Exercise: Search the material below for the word "agent". Copy every line where it is found.

Data to process:

────────

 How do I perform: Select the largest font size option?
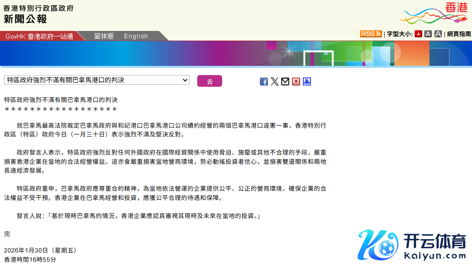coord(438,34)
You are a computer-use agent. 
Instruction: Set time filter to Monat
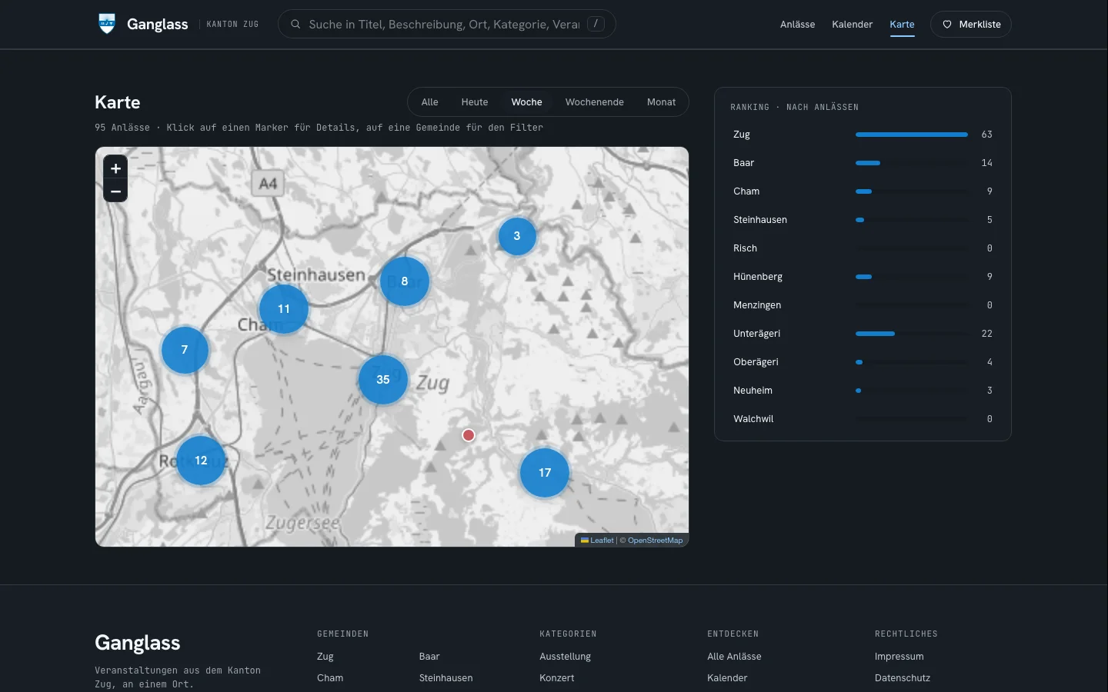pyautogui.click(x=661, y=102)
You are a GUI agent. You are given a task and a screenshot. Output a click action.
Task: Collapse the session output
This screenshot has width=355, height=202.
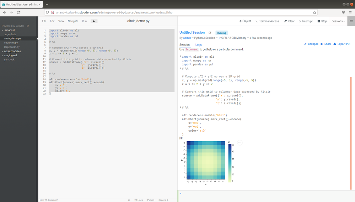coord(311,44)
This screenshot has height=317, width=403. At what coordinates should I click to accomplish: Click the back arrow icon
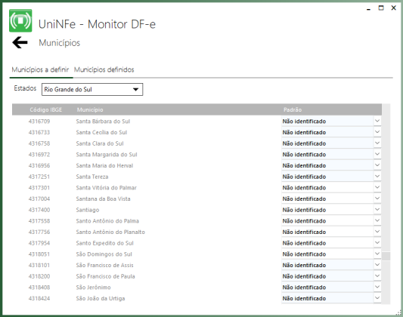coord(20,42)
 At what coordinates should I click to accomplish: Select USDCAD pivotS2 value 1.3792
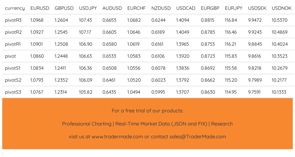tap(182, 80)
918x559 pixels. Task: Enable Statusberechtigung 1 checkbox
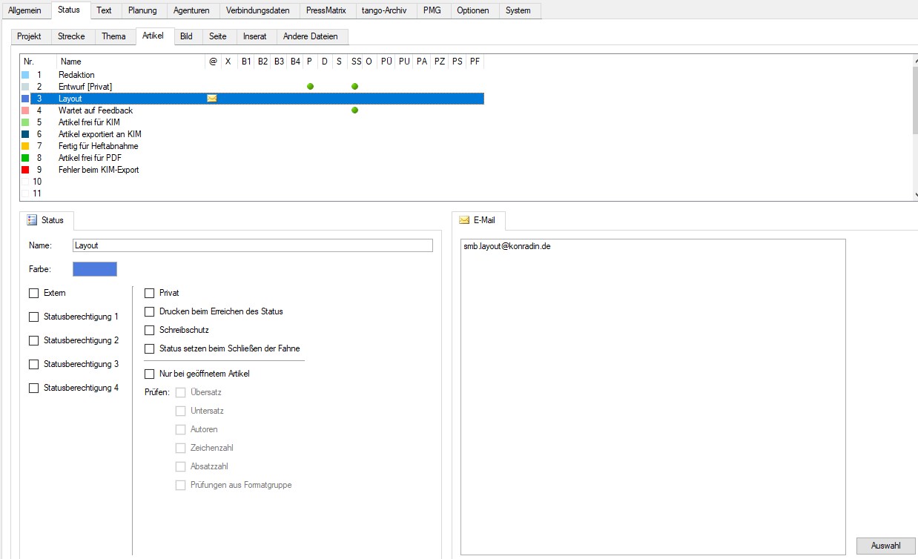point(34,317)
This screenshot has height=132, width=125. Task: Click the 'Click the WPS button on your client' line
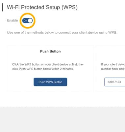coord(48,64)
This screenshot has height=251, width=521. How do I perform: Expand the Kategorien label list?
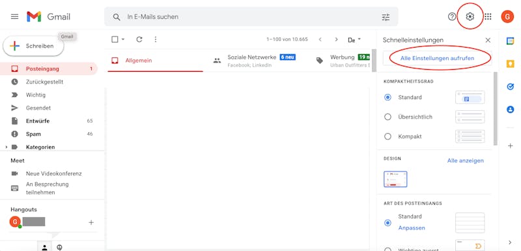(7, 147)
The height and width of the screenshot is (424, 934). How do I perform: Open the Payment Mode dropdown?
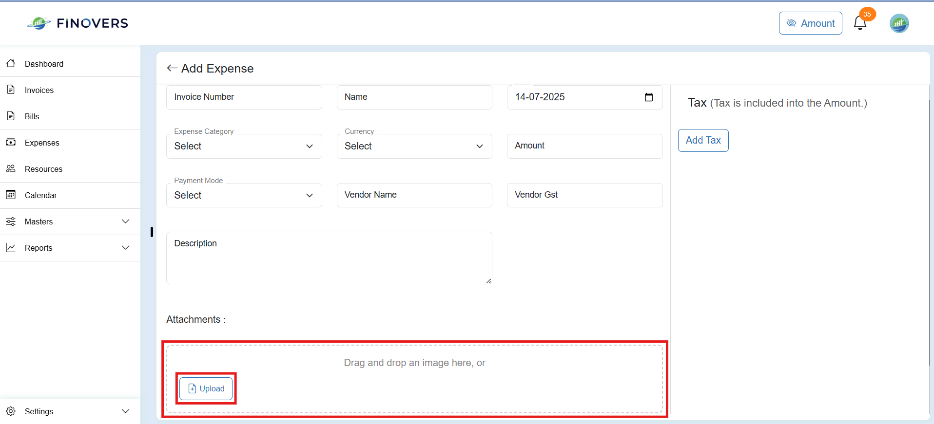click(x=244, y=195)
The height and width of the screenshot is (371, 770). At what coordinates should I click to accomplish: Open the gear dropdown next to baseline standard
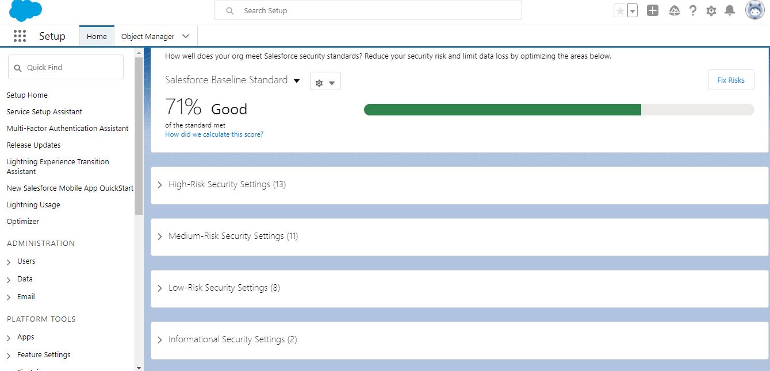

────────

Task output:
You are a computer-use agent. 
You are a GUI agent. You are given a task and a screenshot. Output a click action.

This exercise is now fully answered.